Friday, August 27, 2010

English Baked Beans

You may think that baked beans are simply that - baked beans. However there is a huge difference between traditional English baked beans (beans stewed in a tomato sauce), Boston-style baked beans (made with bacon or pork and a variety of flavourings such as Worcestershire sauce, molasses and mustard powder), French-Canadian baked beans (made with maple syrup) and what I can only imagine to be dozens of other varients of baked beans.

Hence why I'm being specific - these are English. No maple syrup or bacon involved. And they taste a hell of a lot better than the canned Heinz beans.

English Baked Beans
(Serves 4-6)

2 tins of beans, 400g each (I use tins of mixed beans)
Olive oil
1 onion, finely diced
2 cloves garlic, crushed
4 sprigs of thyme
3 bay leaves
1 tin of tomatoes
2 tbsp tomato paste
350mL vegetable or chicken stock
Salt and pepper

Tip the beans into a colander and rinse them well under running water. Set aside to drain completely.

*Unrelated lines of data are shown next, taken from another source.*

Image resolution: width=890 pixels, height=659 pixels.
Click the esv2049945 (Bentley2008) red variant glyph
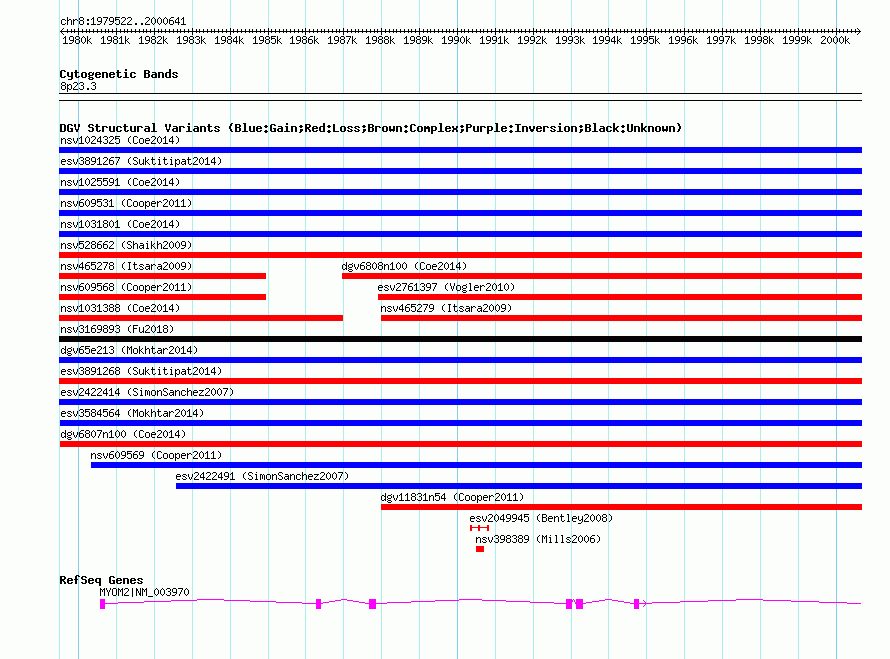[479, 528]
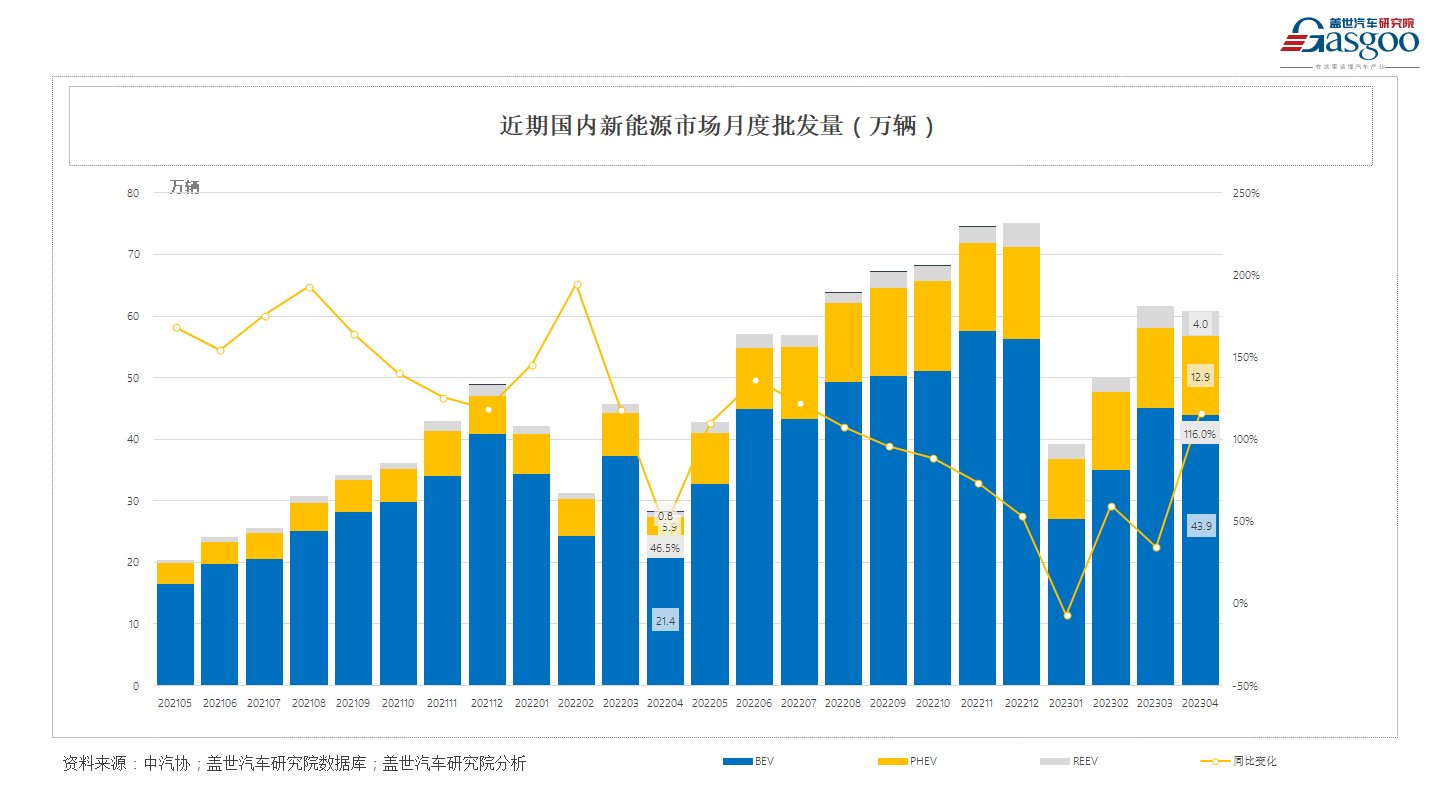
Task: Click the 万辆 axis unit label
Action: 186,188
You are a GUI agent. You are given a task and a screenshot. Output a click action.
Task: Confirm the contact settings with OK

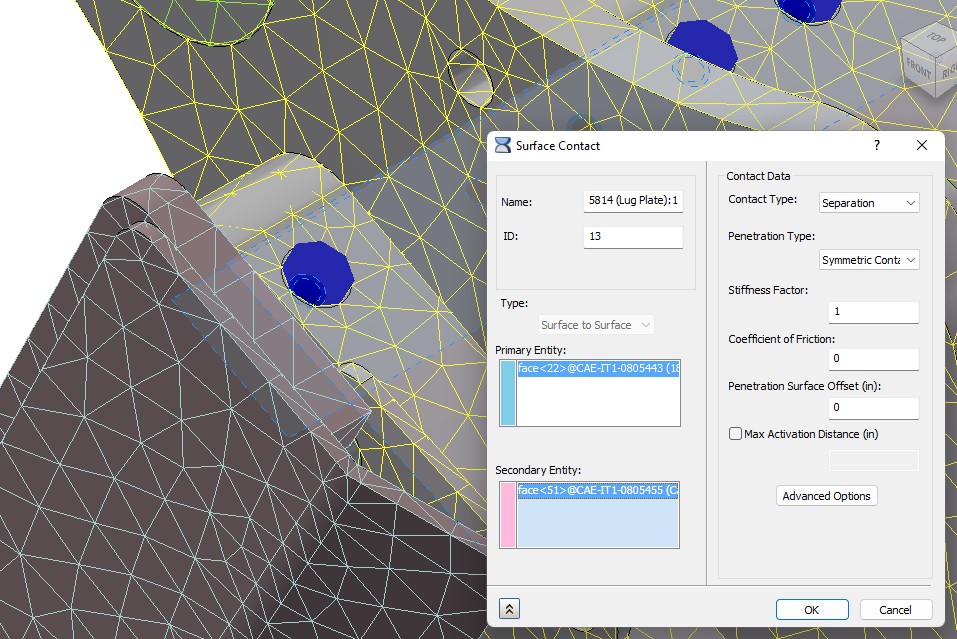[811, 609]
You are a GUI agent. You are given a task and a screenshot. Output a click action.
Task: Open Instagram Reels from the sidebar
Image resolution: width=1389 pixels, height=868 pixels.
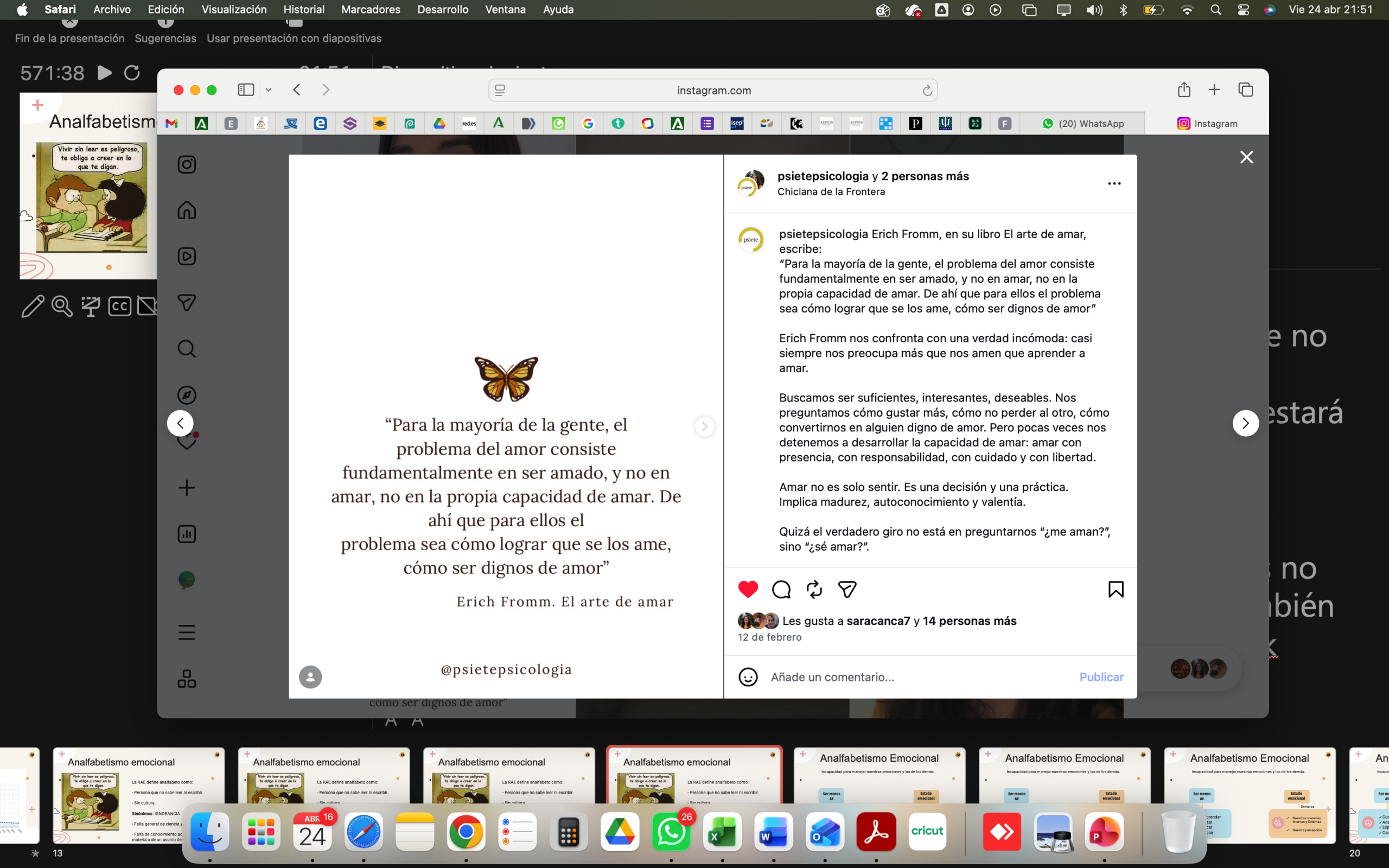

Heat a little olive oil in a heavy based saucepan and gently saute the onion and garlic until the onion is translucent. Add the beans, herbs, tomatoes, tomato paste and stock and stir well.

Bring to the boil, then reduce the heat to low, cover, and let the beans stew for 2 hours. Stir occassionally, adding a little water if the beans are drying out too much.

Season well with salt and pepper, remove the thyme and bay leaves and serve them any way you wish - on toast, with sausages, as part of a big breakfast or just as they are.


Shanthi said...

Lovely space and a wonderful dish

Leslie Lim said...

This is really an interesting topic. Congratulations to the writer. I'm sure a lot of readers having fun reading your post. Hoping to read more post from you in the future. Thank you and God bless!


Anonymous said...

As an American who dislikes baked beans, I could never understand why anyone would eat them on toast -- yet (I'm very embarrassed to say) it never occurred to me that an item by the same name would be made so differently. Now I can see why people in the UK enjoy them on toast. Thanks for this post!